Why Brown became the test case

Boston's situation is instructive. The Celtics are already deep into luxury-tax territory and face the prospect of paying a historically punitive repeater tax. Moving Brown's contract would provide significant financial relief and roster flexibility. But finding a trade partner has proven nearly impossible. The teams with cap space — Detroit, Utah, San Antonio — are in asset-accumulation mode and have no incentive to take on a max deal for a player in his prime. The teams that want Brown — Milwaukee, Phoenix, Miami — are already above the second apron and cannot make the math work.

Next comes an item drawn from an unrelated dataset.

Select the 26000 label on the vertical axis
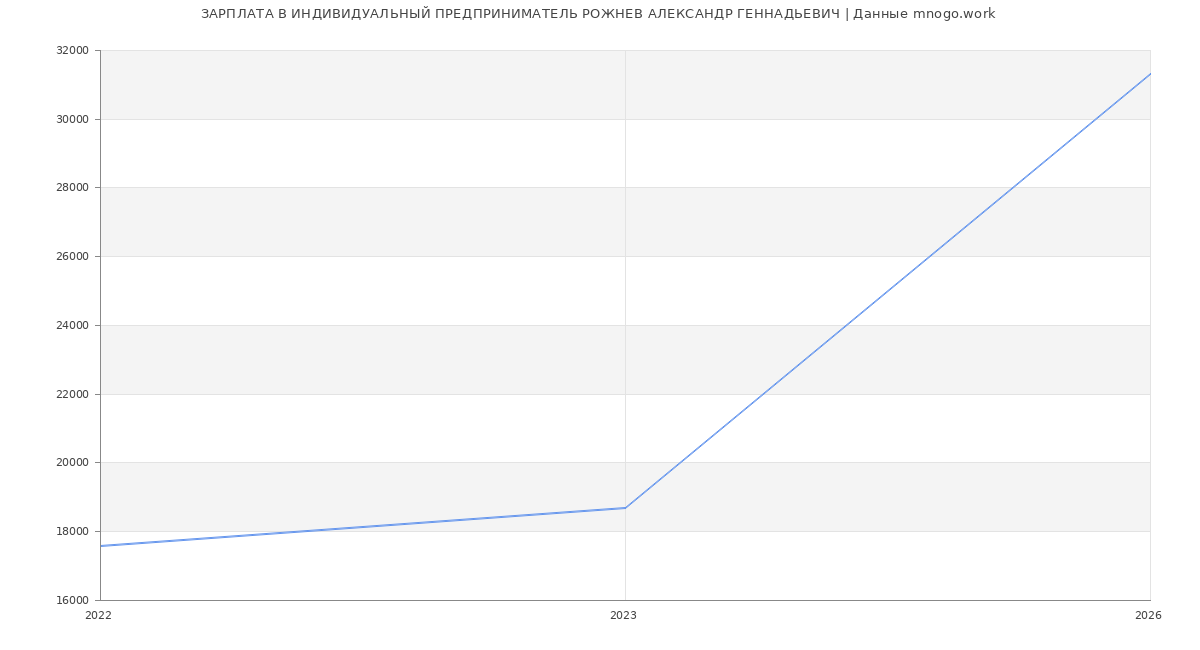Viewport: 1200px width, 650px height. coord(72,257)
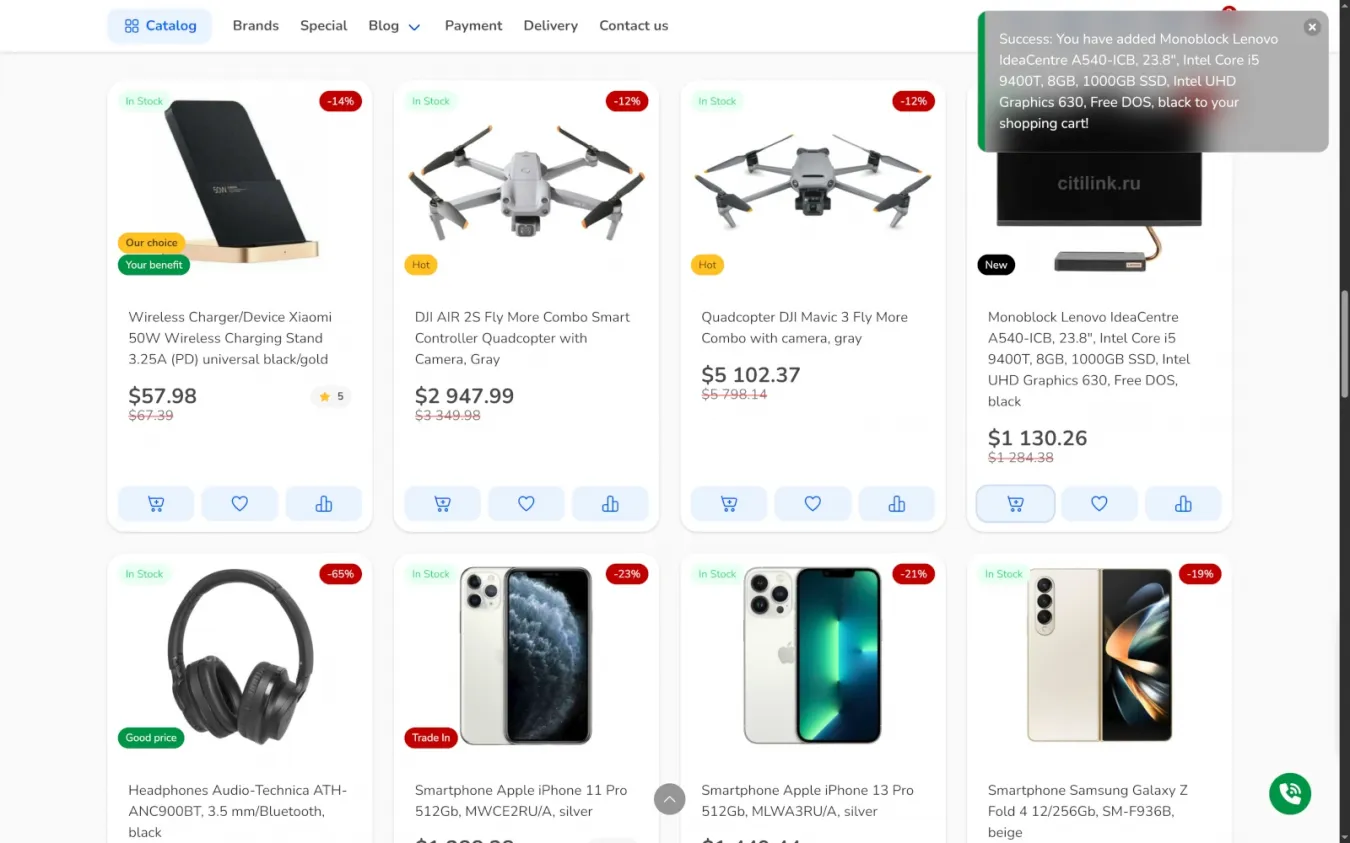This screenshot has height=843, width=1350.
Task: Go to the Delivery page
Action: click(x=551, y=26)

Brian Windhorst's reporting this week confirmed what league insiders have been whispering for months: multiple executives believe the current structure has created a class of contracts that are essentially permanent. Once a player signs a supermax, he may be with that team until the deal expires, regardless of whether either party wants to continue the relationship.

Our take

The NBA's attempt to legislate parity has produced an unintended rigidity. The second apron was meant to prevent the Warriors-style dynasty model; instead, it has created a system where teams are punished for success and rewarded for mediocrity. Brown is a legitimate star stuck in contractual amber, and he won't be the last. The league will eventually need to revisit these rules, but not before several more franchises learn the hard way that signing a supermax is easier than escaping one.